REQUIRED ACTION
Would you return the listing exactly as written, apart from its pictures?

RECORD EXCERPTS
☆ ☆ ☆ ☆ ☆

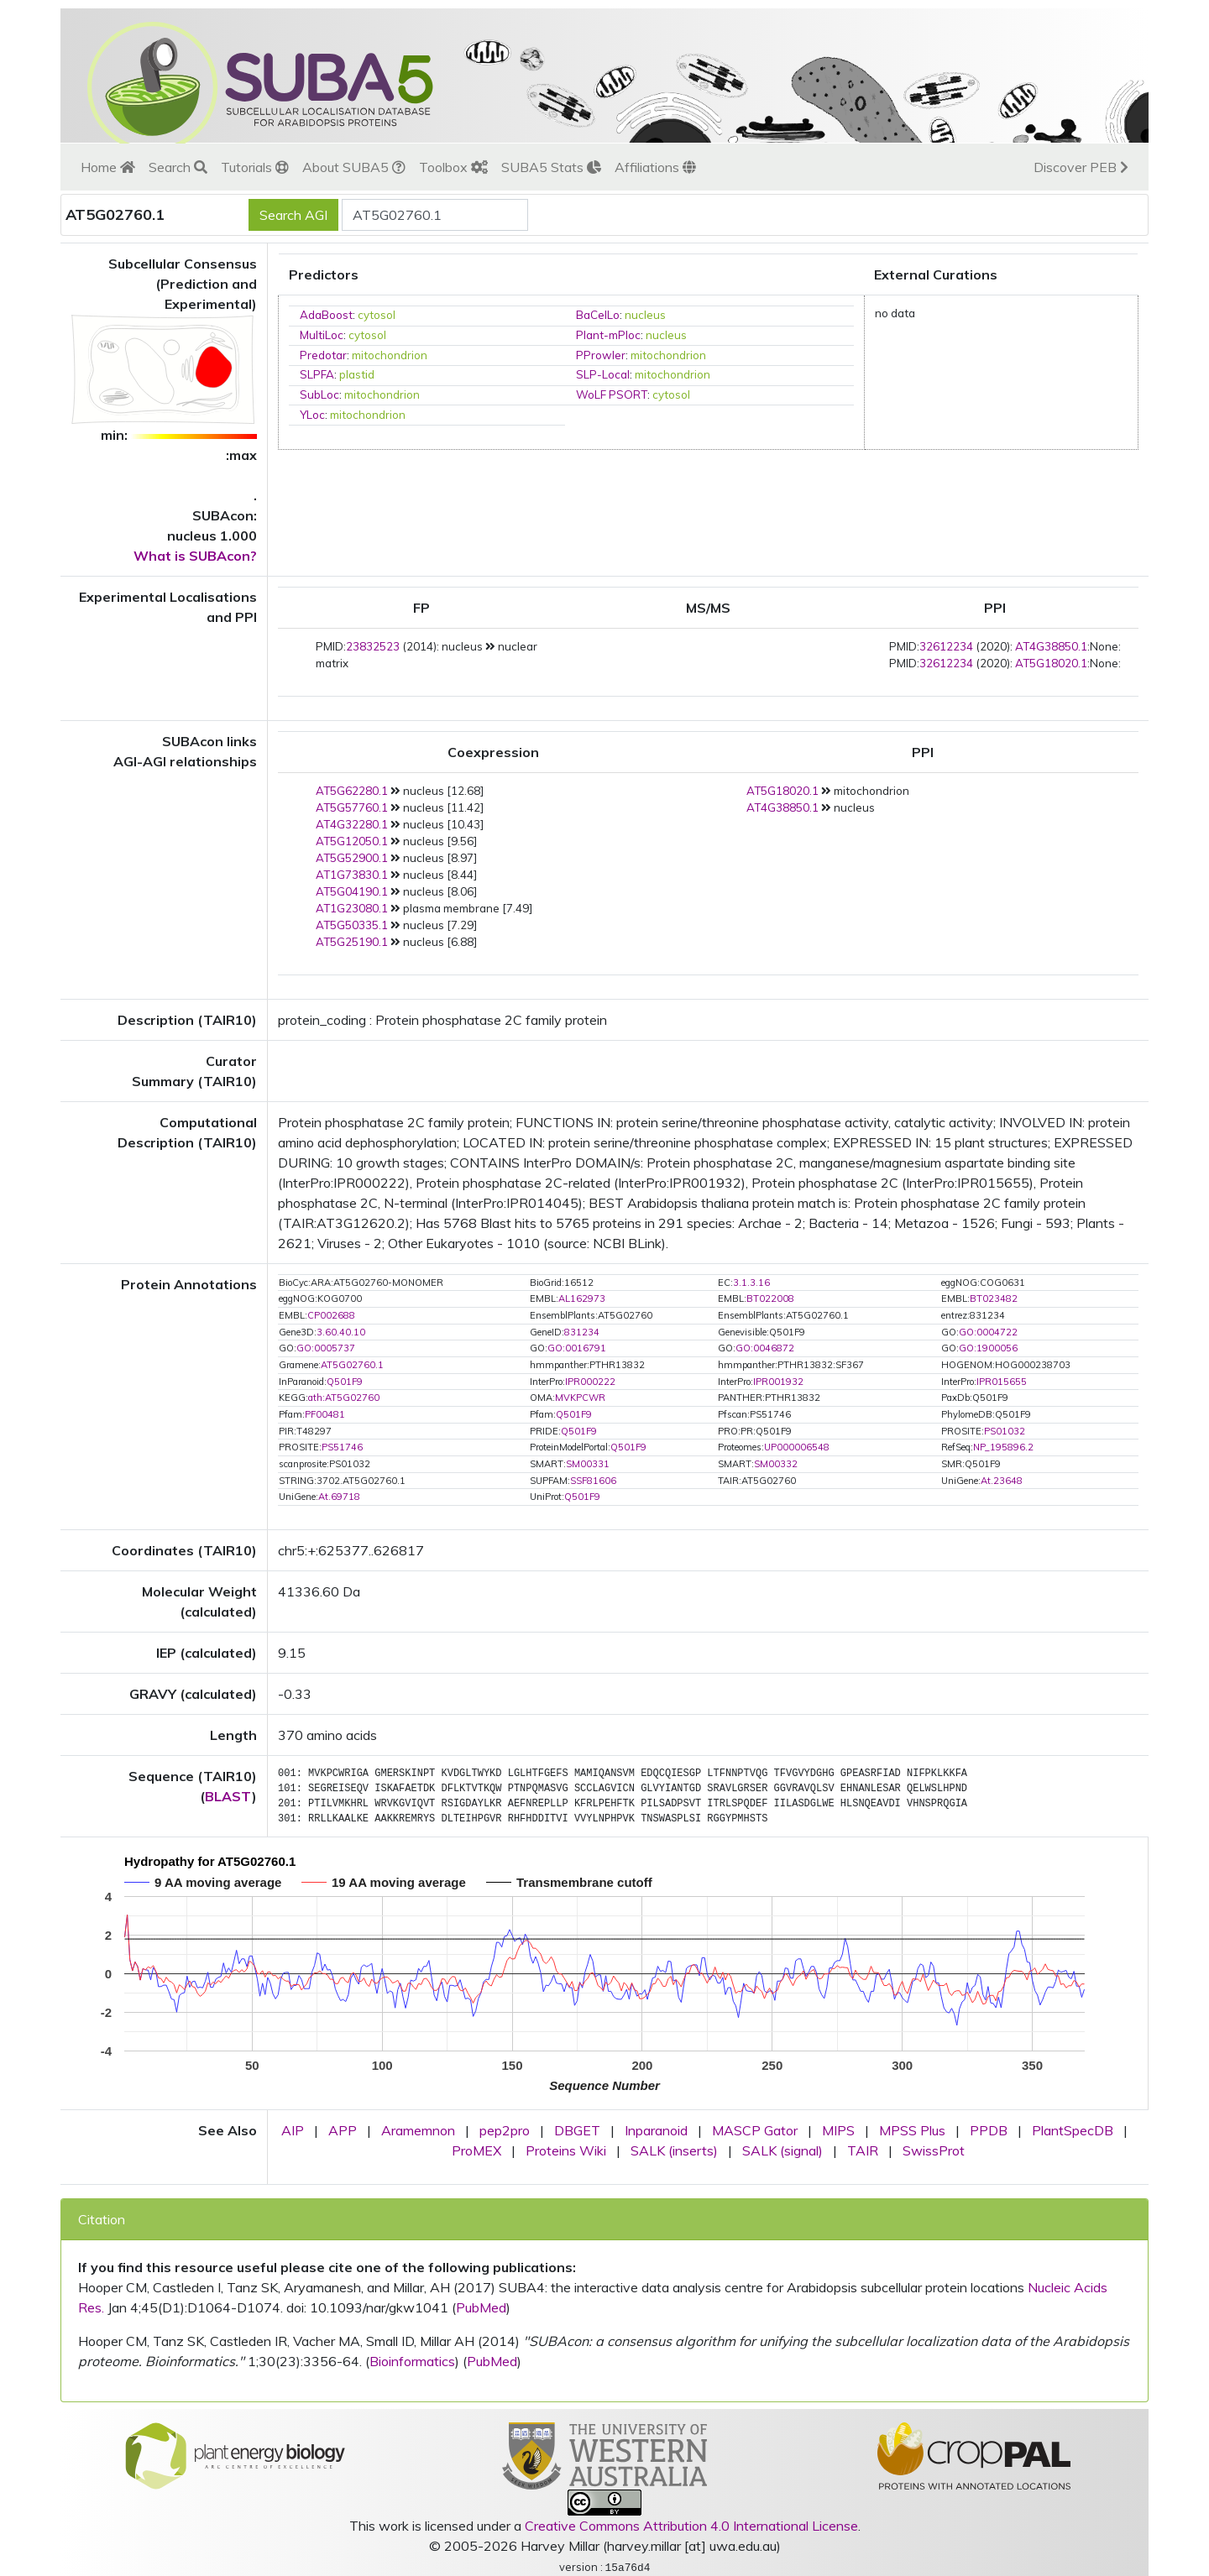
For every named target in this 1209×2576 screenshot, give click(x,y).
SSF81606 (593, 1481)
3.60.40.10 (341, 1332)
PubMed (481, 2307)
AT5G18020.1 (1051, 663)
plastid (356, 374)
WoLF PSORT (611, 394)
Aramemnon (418, 2130)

☆ ☆ ☆ ☆ ☆

ANSWER FOR THIS EXERCISE
For every named target in this 1209×2576 screenshot, give click(x,y).
SSF81606 (593, 1481)
3.60.40.10 (341, 1332)
PubMed (481, 2307)
AT5G18020.1 (1051, 663)
plastid (356, 374)
WoLF PSORT (611, 394)
Aramemnon (418, 2130)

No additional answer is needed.